English-Swedish Code-switching in EFL Classroom: Discourse Resource & Mechanism

Abstract

This paper reports the results of an empirical study to discover different kinds of code-switching in the discourse of high school adult students in EFL classroom in Sweden. It investigates also the functions of code-switching practiced by the learners of English. The participants in this work are 26 adult students of second level English(6 male and 20 female) and their teacher. All the students are non-Swede and most of them come with various cultural and linguistic backgrounds from 12 different countries such as Iraq, Turkey, Iran, Poland, Greece, Somalia, Romania, Eritrea, Syria, Lithuania, Azerbaijan. They study English as a foreign language and Swedish is their second language. They practice English-Swedish code-switching in the classroom when they speak English with the teacher or with one another.The study depends on descriptive discourse analysis methodology. The researcher uses video recording to capture any possible code-switching in the learners ´ speech. The recorded speech of learners of English is encoded into special labelling with detailed transcription in the process of data analysis. The analysis linguistically focuses on the use of code-switching and the main findings of this work are the following :1. In the eighteen extracts of learners ´conversations containing code-switching, adjectives appeared to be the largest majority of code-switching occurrences.
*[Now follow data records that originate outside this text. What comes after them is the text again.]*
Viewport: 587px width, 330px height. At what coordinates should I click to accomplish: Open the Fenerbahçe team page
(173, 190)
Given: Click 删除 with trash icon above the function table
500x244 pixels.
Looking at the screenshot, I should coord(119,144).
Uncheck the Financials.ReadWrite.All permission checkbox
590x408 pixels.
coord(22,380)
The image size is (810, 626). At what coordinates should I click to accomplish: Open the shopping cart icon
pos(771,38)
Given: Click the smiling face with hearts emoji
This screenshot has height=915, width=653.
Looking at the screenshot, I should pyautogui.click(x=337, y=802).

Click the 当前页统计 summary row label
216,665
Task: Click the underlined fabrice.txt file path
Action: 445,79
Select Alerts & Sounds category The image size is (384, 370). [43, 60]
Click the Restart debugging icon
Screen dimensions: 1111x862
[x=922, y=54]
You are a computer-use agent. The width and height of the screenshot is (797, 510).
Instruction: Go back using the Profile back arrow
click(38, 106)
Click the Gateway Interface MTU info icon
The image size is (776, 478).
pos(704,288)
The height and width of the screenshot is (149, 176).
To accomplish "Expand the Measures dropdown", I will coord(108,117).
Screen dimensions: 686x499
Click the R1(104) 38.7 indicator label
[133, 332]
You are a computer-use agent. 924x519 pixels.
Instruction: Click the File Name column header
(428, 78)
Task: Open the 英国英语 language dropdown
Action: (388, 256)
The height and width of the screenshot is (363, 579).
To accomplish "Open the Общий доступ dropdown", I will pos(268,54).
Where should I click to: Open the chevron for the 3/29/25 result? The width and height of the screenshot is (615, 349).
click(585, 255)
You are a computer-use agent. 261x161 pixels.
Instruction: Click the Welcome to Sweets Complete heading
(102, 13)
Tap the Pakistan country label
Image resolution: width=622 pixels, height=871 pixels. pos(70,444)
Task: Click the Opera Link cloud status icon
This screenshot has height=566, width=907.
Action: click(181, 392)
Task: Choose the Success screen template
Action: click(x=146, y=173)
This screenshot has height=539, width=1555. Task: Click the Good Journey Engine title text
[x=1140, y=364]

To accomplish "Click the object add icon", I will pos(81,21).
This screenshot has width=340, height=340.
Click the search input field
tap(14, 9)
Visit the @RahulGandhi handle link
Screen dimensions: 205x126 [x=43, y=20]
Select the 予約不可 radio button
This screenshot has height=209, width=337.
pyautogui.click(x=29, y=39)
There are more than 7 cases of Swedish adjective code-switching.2. The English-Swedish code-switching indicates the development of the learners ´ language production.3. The English-Swedish code-switching occurs naturally and smoothly for the class discourse is spontaneous and code-switching is not accompanied by any kind of hesitation and not preceded by long pauses.4. Swedish versus English choices are considered as a functional resource of individual preference which may indicate proficiency because the meaning can be explained in the interaction.5. The occurrences of code-switching in the learners ´ utterances highlight the values code-switching may have as a communicative resource in the multilingual interaction.